Section: Engineered Rvb1/Rvb2 tethering to mRNAs directs the cytoplasmic localization and repressed translation
1. Does binding of any protein to PP7 loop in this construct alter cytoplasmic fate? A control such as GFP-CP or any other protein attached to CP should be used.
As suggested, we have expressed GFP-PP7-CP plasmid in the HSP30prUTR-nLuc-PP7-MS2 yeast strain and found that this tethering has no significant effect on protein synthesis induction, mRNA induction, and translatability (Figure 4B).
2. No statistical analysis was done for Figure 4E quantification
We have added statistical analysis for Figure 4E (now Figure 4D).
3. "Results showed that after replenishing the glucose to the starved cells, the translation of those genes is quickly induced, with an ~8-fold increase in ribosome occupancy 5 minutes after glucose re-addition for Class II mRNAs (Figure 4—figure supplement 9)"
– Would be important to see this recovery (increase in translation after glucose replenishment) in one of the reporter constructs used in the paper, such as GL3 promoter driven CFP.

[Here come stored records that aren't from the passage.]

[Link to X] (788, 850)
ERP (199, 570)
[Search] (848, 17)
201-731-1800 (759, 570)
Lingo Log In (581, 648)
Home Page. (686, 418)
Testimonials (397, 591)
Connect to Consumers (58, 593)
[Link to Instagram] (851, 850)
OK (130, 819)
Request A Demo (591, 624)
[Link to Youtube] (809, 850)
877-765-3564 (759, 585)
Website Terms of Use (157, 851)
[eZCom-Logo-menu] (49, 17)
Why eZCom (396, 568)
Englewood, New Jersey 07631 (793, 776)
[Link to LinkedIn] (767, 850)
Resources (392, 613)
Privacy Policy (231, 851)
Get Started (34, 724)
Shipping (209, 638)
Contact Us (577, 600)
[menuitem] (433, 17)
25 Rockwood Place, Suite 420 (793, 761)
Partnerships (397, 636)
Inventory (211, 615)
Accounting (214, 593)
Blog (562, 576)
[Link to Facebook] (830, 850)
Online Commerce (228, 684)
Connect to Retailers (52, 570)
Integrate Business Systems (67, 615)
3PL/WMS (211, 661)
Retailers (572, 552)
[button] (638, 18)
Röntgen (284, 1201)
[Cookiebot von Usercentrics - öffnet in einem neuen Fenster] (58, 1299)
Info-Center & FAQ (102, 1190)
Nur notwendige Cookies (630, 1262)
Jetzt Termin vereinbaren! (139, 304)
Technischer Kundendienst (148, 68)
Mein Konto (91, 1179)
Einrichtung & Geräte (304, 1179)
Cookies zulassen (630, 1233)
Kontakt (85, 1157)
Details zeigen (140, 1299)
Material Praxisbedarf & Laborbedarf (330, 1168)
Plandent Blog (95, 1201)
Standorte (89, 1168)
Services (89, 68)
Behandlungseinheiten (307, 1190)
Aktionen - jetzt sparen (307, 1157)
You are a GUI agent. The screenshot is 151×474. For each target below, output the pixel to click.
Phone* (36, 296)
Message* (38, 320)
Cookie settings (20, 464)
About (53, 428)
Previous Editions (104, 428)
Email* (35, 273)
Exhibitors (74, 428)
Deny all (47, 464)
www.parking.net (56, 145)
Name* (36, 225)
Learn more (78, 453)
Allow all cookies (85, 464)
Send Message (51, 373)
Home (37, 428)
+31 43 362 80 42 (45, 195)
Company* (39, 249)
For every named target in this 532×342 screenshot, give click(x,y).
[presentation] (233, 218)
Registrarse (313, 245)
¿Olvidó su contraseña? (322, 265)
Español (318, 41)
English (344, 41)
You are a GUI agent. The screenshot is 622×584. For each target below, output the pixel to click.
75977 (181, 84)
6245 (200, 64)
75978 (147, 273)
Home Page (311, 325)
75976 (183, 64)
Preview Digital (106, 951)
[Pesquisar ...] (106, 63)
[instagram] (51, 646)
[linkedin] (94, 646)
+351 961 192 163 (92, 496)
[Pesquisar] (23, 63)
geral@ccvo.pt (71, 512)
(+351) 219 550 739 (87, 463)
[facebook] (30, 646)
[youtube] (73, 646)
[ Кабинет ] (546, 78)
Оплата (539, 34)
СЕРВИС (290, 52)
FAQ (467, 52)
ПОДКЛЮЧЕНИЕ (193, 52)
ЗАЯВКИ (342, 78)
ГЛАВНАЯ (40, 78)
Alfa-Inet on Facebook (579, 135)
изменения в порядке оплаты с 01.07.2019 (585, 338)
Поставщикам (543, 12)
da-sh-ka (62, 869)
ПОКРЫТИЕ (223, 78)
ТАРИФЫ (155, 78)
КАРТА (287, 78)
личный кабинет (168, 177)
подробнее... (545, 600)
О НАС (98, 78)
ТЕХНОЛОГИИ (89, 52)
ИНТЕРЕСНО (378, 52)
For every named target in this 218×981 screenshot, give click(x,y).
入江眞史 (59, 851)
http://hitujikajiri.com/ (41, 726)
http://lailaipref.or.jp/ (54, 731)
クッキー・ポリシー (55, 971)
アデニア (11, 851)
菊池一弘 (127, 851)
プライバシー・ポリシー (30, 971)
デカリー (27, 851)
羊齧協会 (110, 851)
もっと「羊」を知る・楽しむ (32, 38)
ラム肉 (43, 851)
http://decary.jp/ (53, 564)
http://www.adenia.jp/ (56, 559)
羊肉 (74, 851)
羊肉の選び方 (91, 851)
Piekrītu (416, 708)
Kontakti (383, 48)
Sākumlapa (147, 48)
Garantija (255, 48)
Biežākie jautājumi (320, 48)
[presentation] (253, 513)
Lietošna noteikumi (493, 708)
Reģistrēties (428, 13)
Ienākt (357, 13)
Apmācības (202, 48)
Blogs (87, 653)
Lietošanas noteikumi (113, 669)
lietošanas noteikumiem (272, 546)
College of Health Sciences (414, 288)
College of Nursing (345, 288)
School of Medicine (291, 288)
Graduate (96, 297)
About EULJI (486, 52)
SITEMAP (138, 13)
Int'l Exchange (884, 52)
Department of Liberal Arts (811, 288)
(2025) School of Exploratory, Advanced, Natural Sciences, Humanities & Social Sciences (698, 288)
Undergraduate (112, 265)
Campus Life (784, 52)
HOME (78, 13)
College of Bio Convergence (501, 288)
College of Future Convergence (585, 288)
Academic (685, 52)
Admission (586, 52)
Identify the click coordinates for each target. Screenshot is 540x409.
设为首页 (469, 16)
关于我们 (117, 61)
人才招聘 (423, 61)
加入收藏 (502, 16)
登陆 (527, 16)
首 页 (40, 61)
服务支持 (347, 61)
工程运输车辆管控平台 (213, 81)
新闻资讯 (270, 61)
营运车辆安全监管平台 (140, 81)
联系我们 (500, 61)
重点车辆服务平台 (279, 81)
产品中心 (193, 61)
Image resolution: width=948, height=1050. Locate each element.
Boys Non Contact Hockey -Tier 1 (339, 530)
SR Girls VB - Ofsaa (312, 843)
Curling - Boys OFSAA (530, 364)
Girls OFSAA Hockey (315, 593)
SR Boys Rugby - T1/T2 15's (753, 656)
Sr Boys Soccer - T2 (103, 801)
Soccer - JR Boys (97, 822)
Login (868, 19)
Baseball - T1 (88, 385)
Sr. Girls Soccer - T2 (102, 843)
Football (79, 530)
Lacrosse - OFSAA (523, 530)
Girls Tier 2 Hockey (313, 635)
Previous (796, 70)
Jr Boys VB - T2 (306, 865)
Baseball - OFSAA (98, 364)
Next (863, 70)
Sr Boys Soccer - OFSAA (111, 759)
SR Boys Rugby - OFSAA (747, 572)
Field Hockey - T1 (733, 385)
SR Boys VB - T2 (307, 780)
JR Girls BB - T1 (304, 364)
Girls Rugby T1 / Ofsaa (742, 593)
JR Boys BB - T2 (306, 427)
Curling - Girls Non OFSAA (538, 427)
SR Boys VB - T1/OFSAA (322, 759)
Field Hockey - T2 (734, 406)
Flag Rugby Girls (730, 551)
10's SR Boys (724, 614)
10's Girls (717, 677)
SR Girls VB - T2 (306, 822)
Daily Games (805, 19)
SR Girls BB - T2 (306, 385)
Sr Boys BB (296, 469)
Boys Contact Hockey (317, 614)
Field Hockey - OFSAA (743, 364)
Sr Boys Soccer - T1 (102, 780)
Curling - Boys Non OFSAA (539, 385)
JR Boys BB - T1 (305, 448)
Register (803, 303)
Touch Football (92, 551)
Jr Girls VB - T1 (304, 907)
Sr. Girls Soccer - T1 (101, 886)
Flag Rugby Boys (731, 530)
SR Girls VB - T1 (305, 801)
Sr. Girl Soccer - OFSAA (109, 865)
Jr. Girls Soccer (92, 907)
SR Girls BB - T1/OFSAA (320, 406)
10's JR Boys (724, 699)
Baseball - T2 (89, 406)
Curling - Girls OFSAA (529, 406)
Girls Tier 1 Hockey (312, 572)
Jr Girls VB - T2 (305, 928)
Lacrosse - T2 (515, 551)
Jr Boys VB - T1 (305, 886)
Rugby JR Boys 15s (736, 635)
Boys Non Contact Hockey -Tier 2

Unfortunately, tagging of the endogenous GLC3 gene with nLuc disrupted normal regulation of GLC3 and it became constitutively expressed. We have instead tagged other Class II mRNAs (GSY1 and HXK1) as well as Class I mRNAs (HSP30 and HSP26) and found that the Class II reporters show more robust induction upon glucose re-addition than Class I mRNAs further supporting our ribosome profiling data (Figure 4—figure supplement 9B).
Section: Engineered Rvb1/Rvb2 binding to mRNAs increases the transcription of corresponding genes
1. How many biological replicates is in Figure 5B? There does not seem to be any error bars/gray sections indicating sample variation. P-value was also not calculated.
We have added the number of biological replicates to the figure legend (n=4) and statistical analysis to Figure 5B (now Figure 4E).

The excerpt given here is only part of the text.